[TESTO FORNITO]:
**********

Per una volta, arrivo al Traffic a un orario decente e mi gusto il concerto dei Southern Drinkstruction da sotto il palco. Era un po’ che non incrociavo i romani dal vivo e mi sono divertito anche stavolta. Death’n’roll grezzo e panteroso, sudato e pestone come si addice a testi che vedono nelle distillerie la terra promessa e nell’ubriachezza molesta la redenzione. Il chitarrista Pinuccio si è fatto una chitarra customizzata a forma di logo della band. La gente non è ancora moltissima ma si diverte. Subito dopo ci sarebbero gli Eyeconoclast che mi incuriosiscono parecchio. Drones of the awakening è stato uno dei dischi death metal più interessanti usciti dall’Italia negli ultimi due-tre anni ma tocca uscire e beccare Donald Tardy per l’intervista che potete leggere qua sotto.
Gli rubo una ventina di minuti scarsi, che tra un po’ tocca a loro. Il locale è stracolmo. Stasera scaletta per intenditori. Per festeggiare i venticinque anni di carriera, gli Obituary suoneranno solo brani dai primi tre album con l’aggiunta di qualche anticipazione dal nuovo disco. Partenza in quarta con estratti da Slowly We Rot che non si sentivano dal vivo da chissà quanto. Chicche al cianuro come Gates of Hell e Bloodsoaked. I classiconi obbligatori da Cause of Death. E ben cinque estratti da The End Complete. Ce n’è abbastanza da mandare in visibilio anche chi, come il sottoscritto, dal loro ritorno sulle scene non si è mai perso una loro calata in terra italica. Terry Butler è una presenza ormai familiare e sembra stia con loro da un’eternità. Il nuovo chitarrista Kenny Andrews se la cava benissimo e la voce di John Tardy è il solito gorgoglio inumano da Grande Antico. Sempre una certezza, insomma.

**********

[VOCI ARCHIVIATE]:

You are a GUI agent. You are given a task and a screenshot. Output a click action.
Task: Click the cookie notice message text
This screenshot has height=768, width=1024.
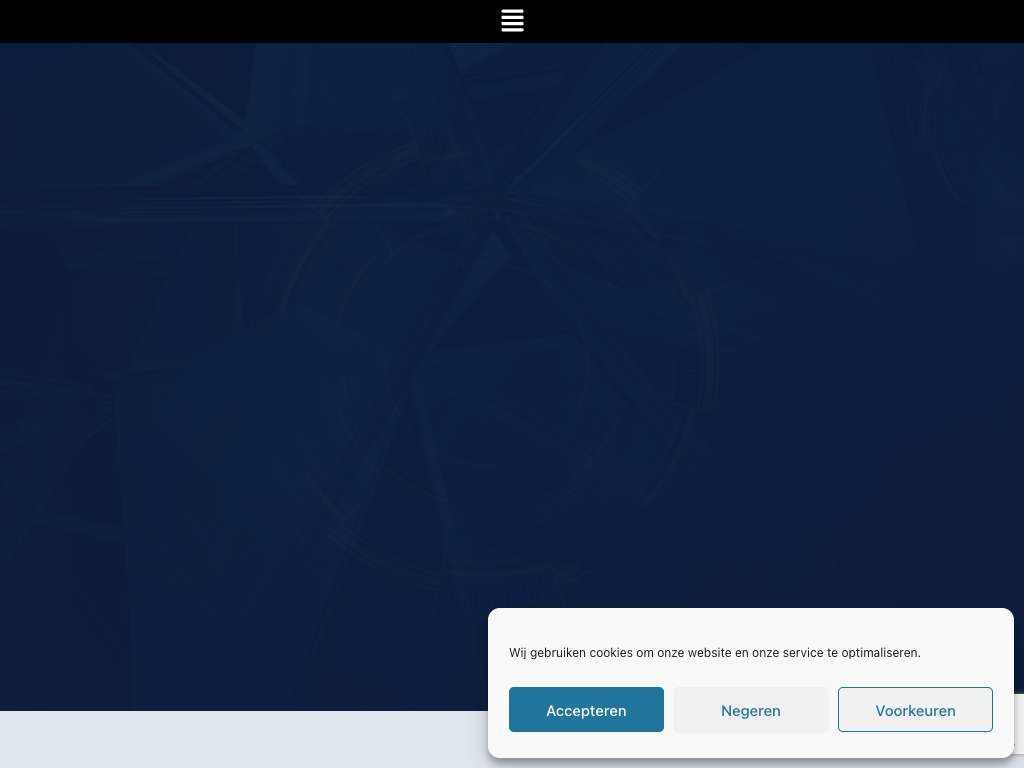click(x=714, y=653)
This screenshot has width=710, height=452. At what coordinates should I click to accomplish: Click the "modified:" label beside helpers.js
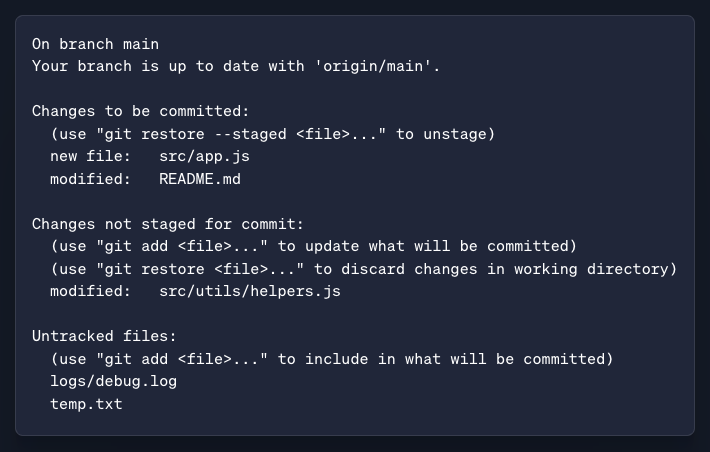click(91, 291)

**********

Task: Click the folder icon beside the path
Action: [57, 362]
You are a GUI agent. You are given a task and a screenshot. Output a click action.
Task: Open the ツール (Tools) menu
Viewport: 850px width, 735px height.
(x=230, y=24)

**********

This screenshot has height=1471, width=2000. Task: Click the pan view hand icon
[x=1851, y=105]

**********

[ESERCIZI]:
(1) Riassumi in due frasi la recensione del concerto.
(2) Scrivi il seguito della recensione del concerto, ripartendo dopo l'ultima frase riportata.

[SOLUZIONI]:
(1) Al Traffic i Southern Drinkstruction suonano un death'n'roll grezzo e sudato davanti a un pubblico ancora scarso, poi il concerto degli Eyeconoclast viene saltato per un'intervista a Donald Tardy. Nel locale stracolmo gli Obituary festeggiano i venticinque anni di carriera con brani dai primi tre album e qualche anticipazione dal nuovo disco, con Kenny Andrews convincente alla chitarra e la solita voce inumana di John Tardy.

(2)
Sarà stata almeno la settima o l’ottava volta che vedo gli Obituary dal vivo. La prima era stata esattamente dieci anni fa, a Reggio Emilia. Primo tour di reunion con la formazione storica ancora intatta. Un massacro. Frozen in Time non era ancora uscito. Anche in quell’occasione intervistai Donald, che è sempre il classico bravo ragazzo del sud diretto e alla mano. Il batterista della storica band floridiana ci ha parlato del nuovo album, della campagna di crowdfunding per finanziarlo, di che fine abbiano fatto Frank Watkins e Ralph Santolla e del perché Allen West non tornerà mai più…
Avete finanziato il nuovo album tramite Kickstarter e la raccolta fondi è stata un successo. Avevate fissato un obiettivo di 10 mila dollari e ne avete raccolti 60 mila. Come vi è venuta l’idea? Peraltro ha molto senso: in tempi in cui sono rimasti in pochi a comprare musica su supporto fisico, avete chiesto ai fan di dimostrare di essere veramente interessati a un nuovo disco…
Dieci o vent’anni fa una band aveva bisogno di una casa discografica che le prestasse il denaro per registrare il disco per poi rifarsi sulle vendite prima che il gruppo venisse pagato. La triste realtà è che la band avrebbe incassato solo una frazione dei ricavi e non era esattamente il massimo della vita. Nei primi anni ’90, prima di internet, gli album vendevano ancora molto bene perché la gente non aveva altra scelta che acquistarli. Oggi internet ha cambiato tutto: si può ascoltare il disco in streaming gratis o scaricarlo senza pagare e le vendite dei dischi se ne sono andate completamente giù per lo scarico. Non sto dicendo nulla di nuovo e non ci lamentiamo, non si piange sul latte versato. Internet ci ha dato il potere di non doverci inginocchiare davanti a una casa discografica, ci ha rafforzato e, come hai detto tu, ha consentito ai fan di mostrare i loro colori. Se veramente volevano un album, avrebbero dovuto aiutarci e lo hanno fatto. Siamo molto fieri delle persone che ci hanno finanziato: ci hanno dato la possibilità di andare da una casa discografica e discutere un vero contratto di partnership. Non siamo una semplice band sotto contratto con un’etichetta ma siamo partner. Il che significa dividere con la Relapse i costi di fabbricazione, di stampa, di distribuzione e di marketing e, alla fine, dividere anche i guadagni. Non per tutti i gruppi, magari, ma per noi il futuro è questo. Le etichette continueranno a esistere ma credo che gli Obituary stiano dimostrando che esiste anche un modo diverso di fare le cose rispetto a quello tradizionale. Anche perché quello tradizionale non sta funzionando più.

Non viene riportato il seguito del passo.